- [YOUR GOAL]
After finding the line containing "Screen dimensions: 1324x868" below, please output that line and each following one through the line containing "Click the iDEAL help question mark icon", exactly as written.

Recorded data
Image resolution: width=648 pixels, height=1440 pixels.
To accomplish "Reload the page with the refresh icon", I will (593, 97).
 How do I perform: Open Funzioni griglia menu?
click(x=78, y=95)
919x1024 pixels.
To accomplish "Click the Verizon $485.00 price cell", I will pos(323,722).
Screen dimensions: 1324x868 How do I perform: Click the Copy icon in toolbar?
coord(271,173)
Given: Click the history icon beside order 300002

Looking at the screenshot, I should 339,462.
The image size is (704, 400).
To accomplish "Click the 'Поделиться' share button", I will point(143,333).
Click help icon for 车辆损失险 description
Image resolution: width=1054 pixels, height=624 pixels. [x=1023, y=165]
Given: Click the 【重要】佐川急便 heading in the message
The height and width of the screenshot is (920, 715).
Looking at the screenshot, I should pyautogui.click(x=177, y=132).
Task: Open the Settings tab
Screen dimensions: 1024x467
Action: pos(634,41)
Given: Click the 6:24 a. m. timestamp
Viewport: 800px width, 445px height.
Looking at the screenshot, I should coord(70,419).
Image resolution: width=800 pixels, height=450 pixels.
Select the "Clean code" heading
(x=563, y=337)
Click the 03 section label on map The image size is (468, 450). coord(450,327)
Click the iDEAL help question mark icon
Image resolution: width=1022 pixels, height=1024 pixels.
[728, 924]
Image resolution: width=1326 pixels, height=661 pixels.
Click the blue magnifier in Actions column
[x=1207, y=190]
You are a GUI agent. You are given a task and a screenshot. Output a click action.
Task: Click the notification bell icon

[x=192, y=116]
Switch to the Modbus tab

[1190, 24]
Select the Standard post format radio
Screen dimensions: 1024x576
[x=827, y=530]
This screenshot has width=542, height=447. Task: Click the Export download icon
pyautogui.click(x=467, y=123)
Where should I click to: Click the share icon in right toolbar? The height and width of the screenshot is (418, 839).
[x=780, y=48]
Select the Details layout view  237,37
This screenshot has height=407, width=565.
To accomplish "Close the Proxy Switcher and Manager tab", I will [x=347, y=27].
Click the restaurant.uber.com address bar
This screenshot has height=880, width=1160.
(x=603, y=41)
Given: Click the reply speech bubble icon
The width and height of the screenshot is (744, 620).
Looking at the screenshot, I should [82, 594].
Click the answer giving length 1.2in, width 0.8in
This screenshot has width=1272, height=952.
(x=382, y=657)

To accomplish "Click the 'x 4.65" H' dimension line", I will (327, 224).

- [OUTPUT BELOW]
Screen dimensions: 1324x868 How do I perform: Click the Copy icon in toolbar?
coord(271,173)
Given: Click the history icon beside order 300002

Looking at the screenshot, I should 339,462.
The image size is (704, 400).
To accomplish "Click the 'Поделиться' share button", I will point(143,333).
Click help icon for 车辆损失险 description
Image resolution: width=1054 pixels, height=624 pixels. [x=1023, y=165]
Given: Click the 【重要】佐川急便 heading in the message
The height and width of the screenshot is (920, 715).
Looking at the screenshot, I should pyautogui.click(x=177, y=132).
Task: Open the Settings tab
Screen dimensions: 1024x467
Action: pos(634,41)
Given: Click the 6:24 a. m. timestamp
Viewport: 800px width, 445px height.
Looking at the screenshot, I should coord(70,419).
Image resolution: width=800 pixels, height=450 pixels.
Select the "Clean code" heading
(x=563, y=337)
Click the 03 section label on map The image size is (468, 450). coord(450,327)
Click the iDEAL help question mark icon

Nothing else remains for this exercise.